ACADEMIA
The elusive capacity of high performance networks
Calculating the total capacity of a data network is a notoriously difficult problem, but information theorists are beginning to make some headway.
In its early years, information theory — which grew out of a landmark 1948 paper by MIT alumnus and future professor Claude Shannon — was dominated by research on error-correcting codes: How do you encode information so as to guarantee its faithful transmission, even in the presence of the corrupting influences engineers call "noise"?
Recently, one of the most intriguing developments in information theory has been a different kind of coding, called network coding, in which the question is how to encode information in order to maximize the capacity of a network as a whole. For information theorists, it was natural to ask how these two types of coding might be combined: If you want to both minimize error and maximize capacity, which kind of coding do you apply where, and when do you do the decoding?
What makes that question particularly hard to answer is that no one knows how to calculate the data capacity of a network as a whole — or even whether it can be calculated. Nonetheless, in the first half of a two-part paper, which was published recently in IEEE Transactions on Information Theory, MIT's Muriel Médard, California Institute of Technology's Michelle Effros and the late Ralf Koetter of the University of Technology in Munich show that in a wired network, network coding and error-correcting coding can be handled separately, without reduction in the network's capacity. In the forthcoming second half of the paper, the same researchers demonstrate some bounds on the capacities of wireless networks, which could help guide future research in both industry and academia.
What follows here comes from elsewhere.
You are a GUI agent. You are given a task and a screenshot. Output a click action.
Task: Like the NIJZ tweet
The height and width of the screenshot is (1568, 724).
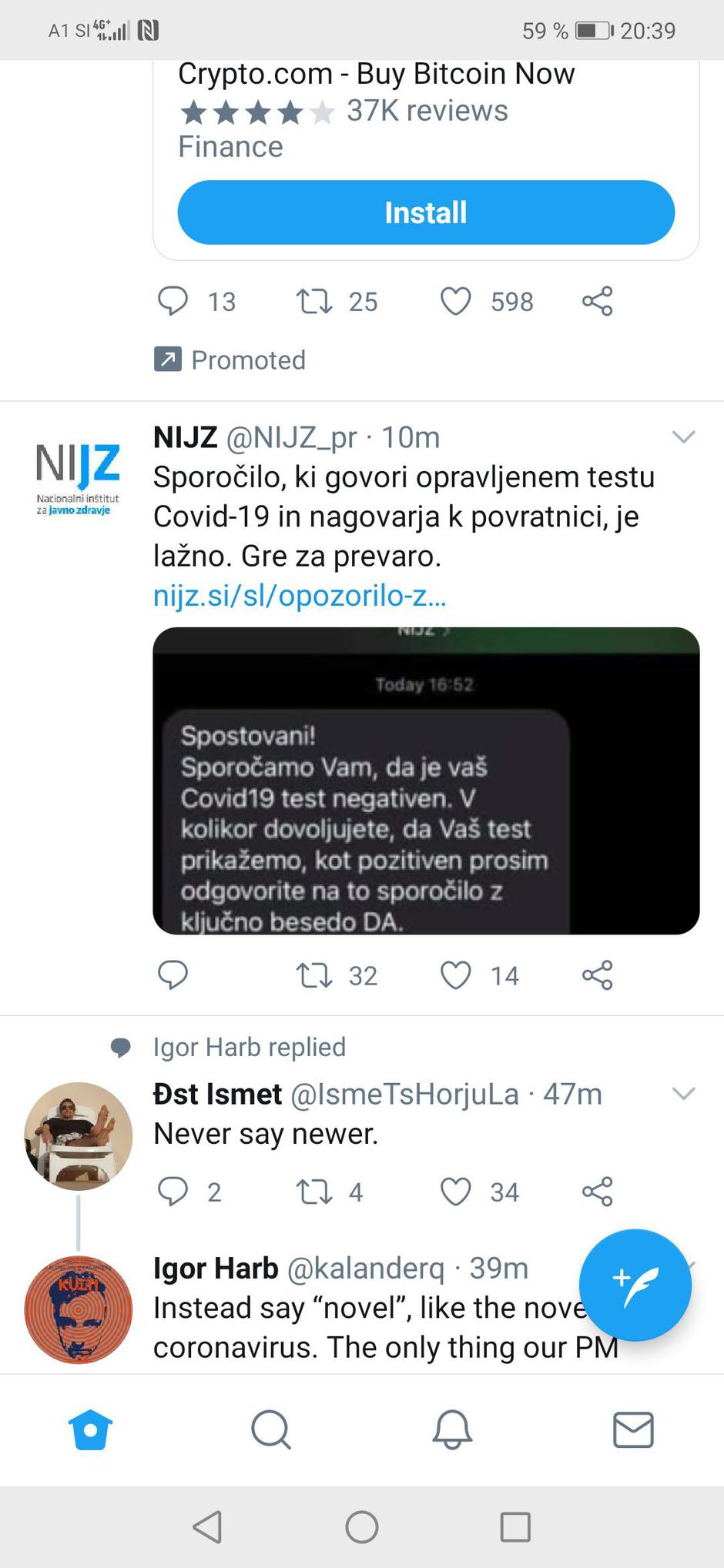(x=455, y=975)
A typical data network consists of an array of nodes — which could be routers on the Internet, wireless base stations or even processing units on a single chip — each of which can directly communicate with a handful of its neighbors. When a packet of data arrives at a node, the node inspects its addressing information and decides which of several pathways to send it along.
Calculated confusion
With network coding, on the other hand, a node scrambles together the packets it receives and sends the hybrid packets down multiple paths; at each subsequent node they're scrambled again in different ways. Counterintuitively, this can significantly increase the capacity of the network as a whole: Hybrid packets arrive at their destination along multiple paths. If one of those paths is congested, or if one of its links fails outright, the packets arriving via the other paths will probably contain enough information that the recipient can piece together the original message.
But each link between nodes could be noisy, so the information in the packets also needs to be encoded to correct for errors. "Suppose that I'm a node in a network, and I see a communication coming in, and it is corrupted by noise," says Médard, a professor of electrical engineering and computer science. "I could try to remove the noise, but by doing that, I'm in effect making a decision right now that maybe would have been better taken by someone downstream from me who might have had more observations of the same source."
On the other hand, Médard says, if a node simply forwards the data it receives without performing any error correction, it could end up squandering bandwidth. "If the node takes all the signal it has and does not whittle down his representation, then it might be using a lot of energy to transmit noise," she says. "The question is, how much of the noise do I remove, and how much do I leave in?"
In their first paper, Médard and her colleagues analyze the case in which the noise in a given link is unrelated to the signals traveling over other links, as is true of most wired networks. In that case, the researchers show, the problems of error correction and network coding can be separated without limiting the capacity of the network as a whole.
Noisy neighbors
In the second paper, the researchers tackle the case in which the noise on a given link is related to the signals on other links, as is true of most wireless networks, since the transmissions of neighboring base stations can interfere with each other. This complicates things enormously: Indeed, Médard points out, information theorists still don't know how to quantify the capacity of a simple three-node wireless network, in which two nodes relay messages to each other via a third node.
Nonetheless, Médard and her colleagues show how to calculate upper and lower bounds on the capacity of a given wireless network. While the gap between the bounds can be very large in practice, knowing the bounds could still help network operators evaluate the benefits of further research on network coding. If the observed bit rate on a real-world network is below the lower bound, the operator knows the minimum improvement that the ideal code would provide; if the observed rate is above the lower bound but below the upper, then the operator knows the maximum improvement that the ideal code might provide. If even the maximum improvement would afford only a small savings in operational expenses, the operator may decide that further research on improved coding isn't worth the money.
"The separation theorem they proved is of fundamental interest," says Raymond Yeung, a professor of information engineering and co-director of the Institute of Network Coding at the Chinese University of Hong Kong. "While the result itself is not surprising, it is somewhat unexpected that they were able to prove the result in such a general setting."
Yeung cautions, however, that while the researchers have "decomposed a very difficult problem into two," one of those problems "remains very difficult. … The bound is in terms of the solution to another problem which is difficult to solve," he says. "It is not clear how tight this bound is; that needs further research."